● Task goal
Retype the listing lines exactly, beginning at the line that contains "What do you" and stopping after the line that contains "This screenshot has height=442, width=511.".

● Material provided
%%
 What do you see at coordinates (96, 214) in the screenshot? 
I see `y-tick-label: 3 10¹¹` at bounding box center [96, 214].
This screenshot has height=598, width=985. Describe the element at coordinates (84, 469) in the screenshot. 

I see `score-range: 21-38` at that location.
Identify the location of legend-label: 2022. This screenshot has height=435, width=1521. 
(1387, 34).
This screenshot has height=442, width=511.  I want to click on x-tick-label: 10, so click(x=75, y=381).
%%
%%
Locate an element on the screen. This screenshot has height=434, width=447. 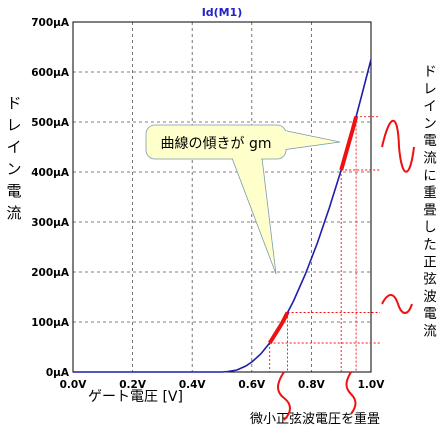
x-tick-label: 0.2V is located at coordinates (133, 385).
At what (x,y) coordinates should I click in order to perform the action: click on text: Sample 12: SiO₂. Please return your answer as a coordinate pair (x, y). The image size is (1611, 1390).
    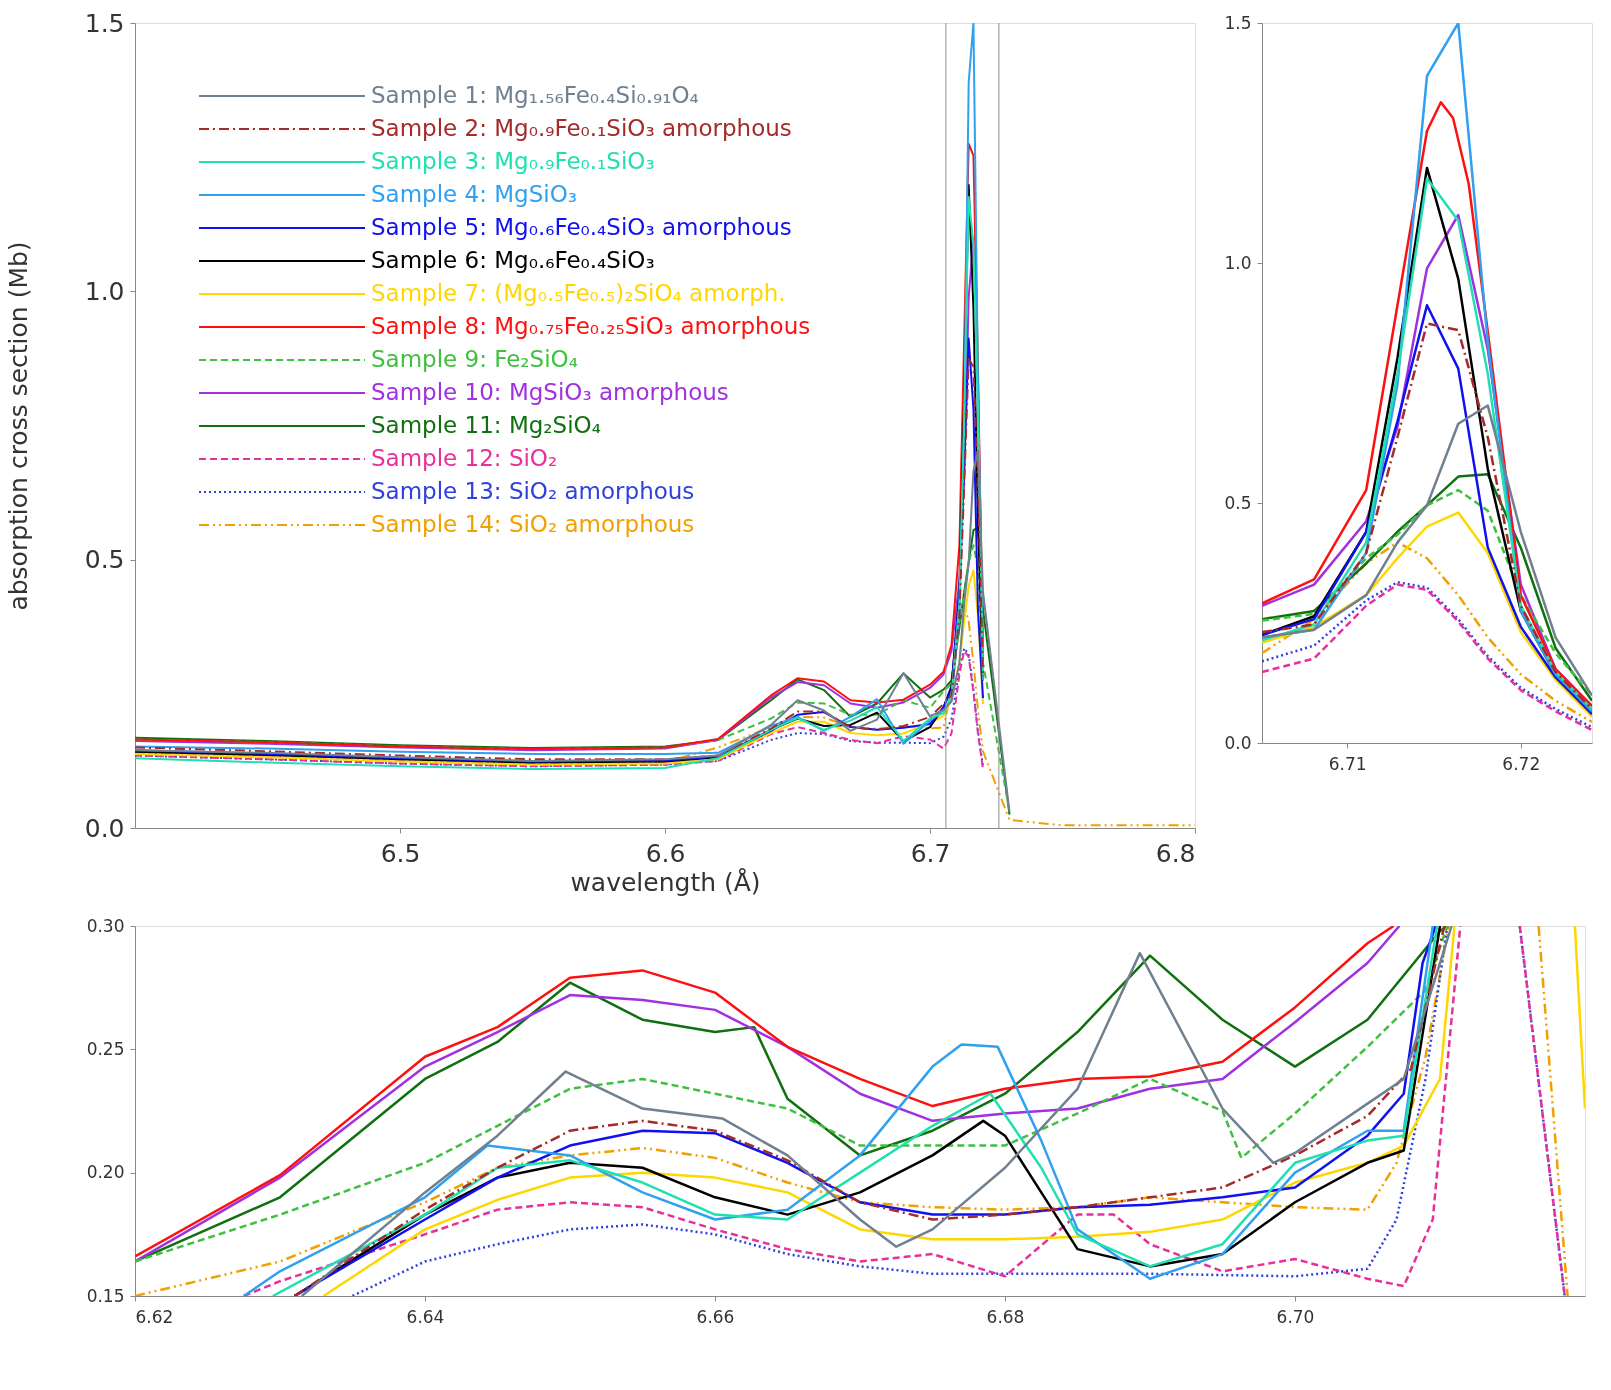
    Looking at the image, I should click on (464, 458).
%%
%%
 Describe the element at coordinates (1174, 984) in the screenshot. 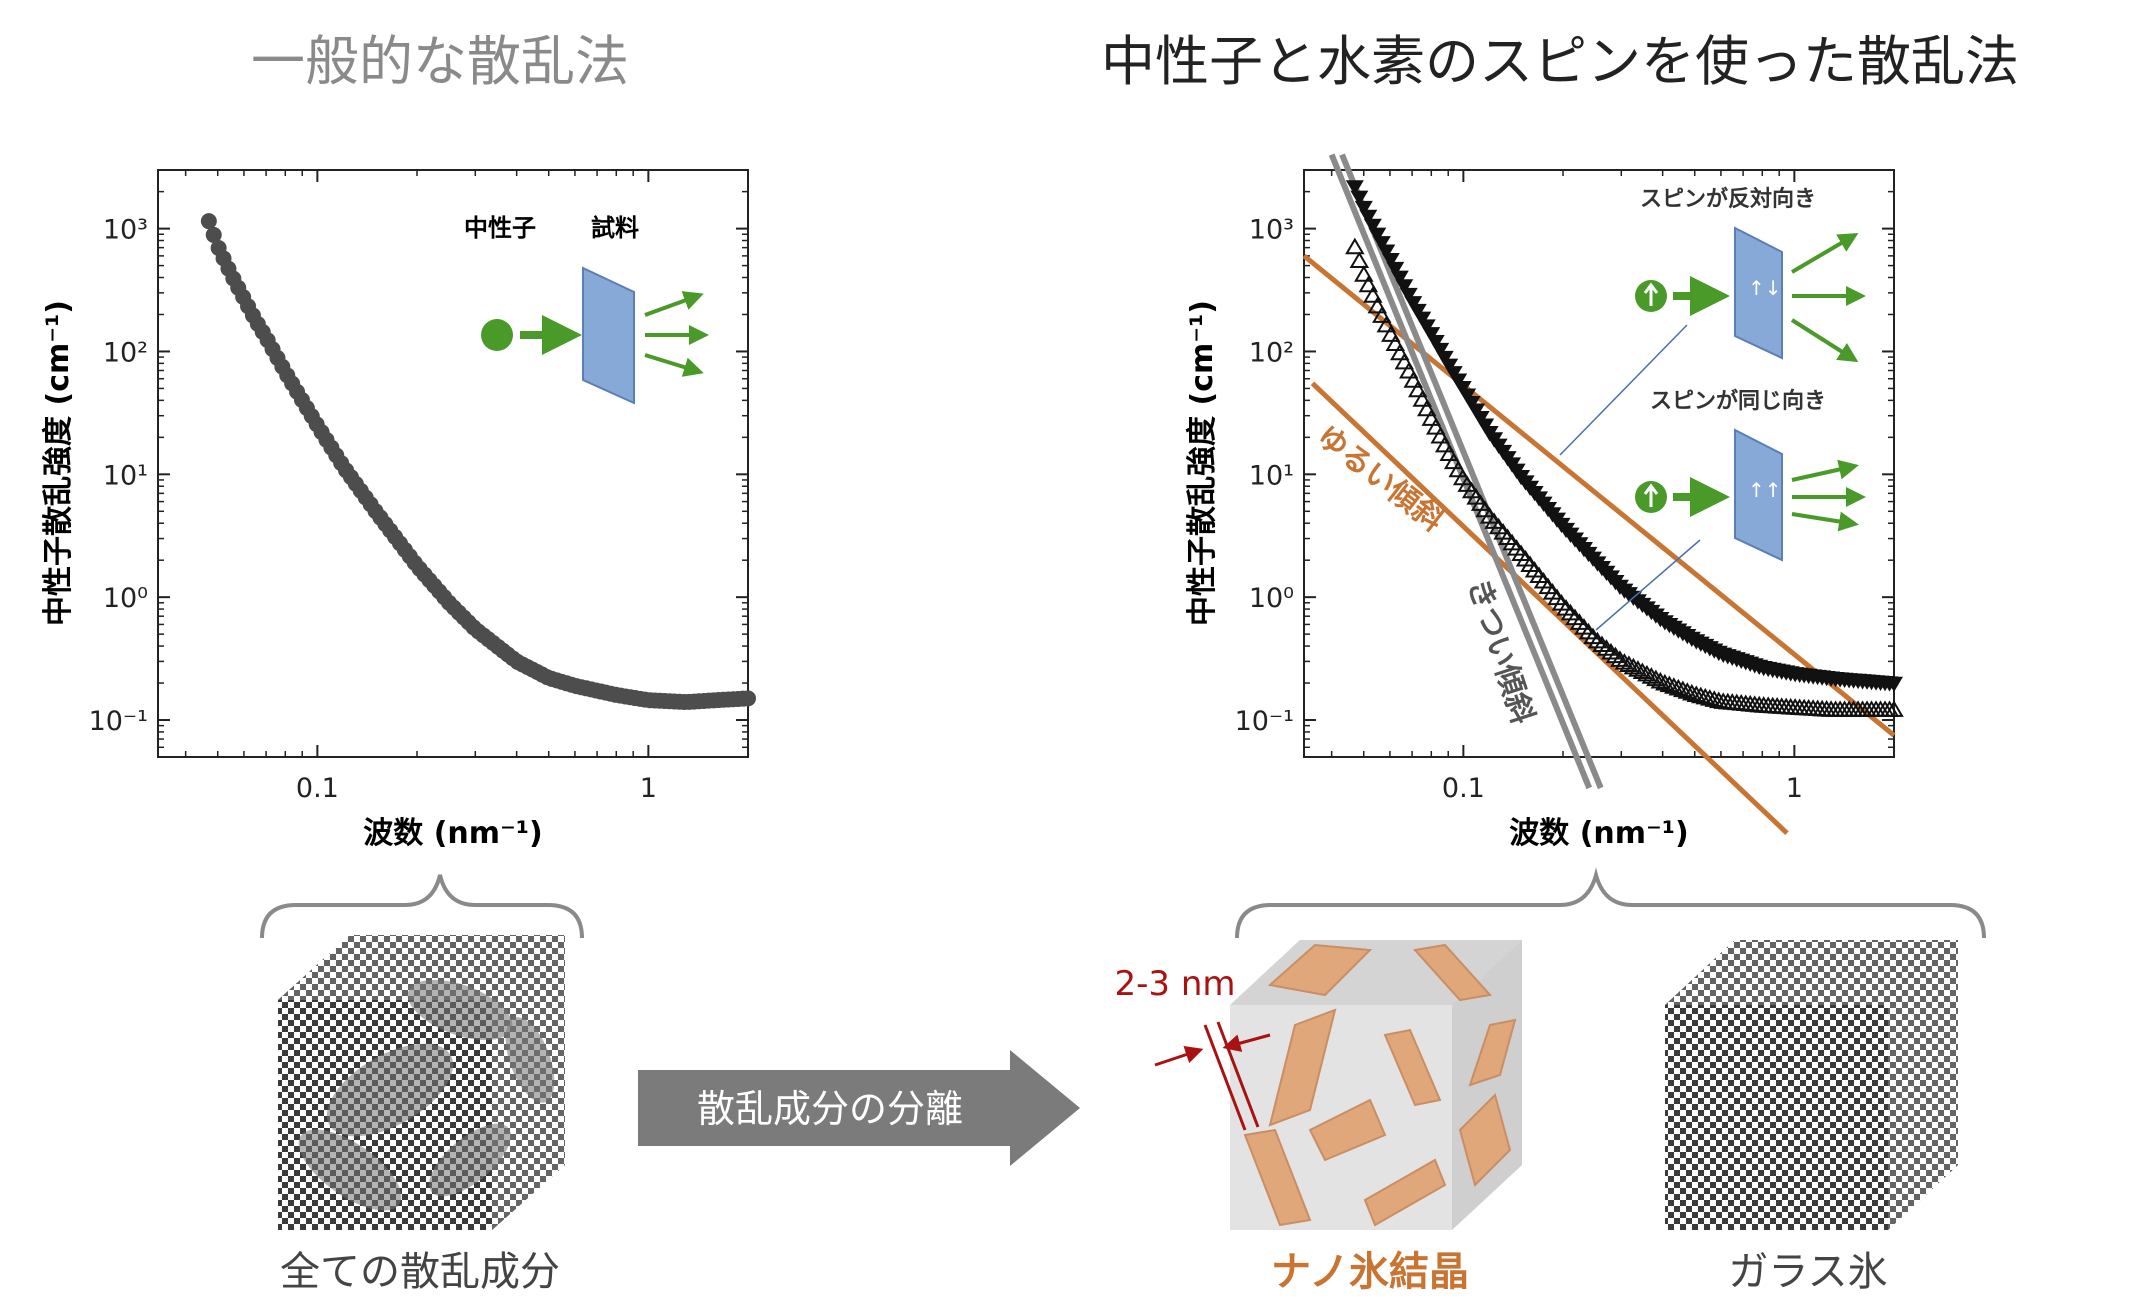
%%
● Answer section
 What do you see at coordinates (96, 214) in the screenshot? 
I see `y-tick-label: 3 10¹¹` at bounding box center [96, 214].
This screenshot has height=598, width=985. Describe the element at coordinates (84, 469) in the screenshot. 

I see `score-range: 21-38` at that location.
Identify the location of legend-label: 2022. This screenshot has height=435, width=1521. 
(1387, 34).
This screenshot has height=442, width=511.  I want to click on x-tick-label: 10, so click(x=75, y=381).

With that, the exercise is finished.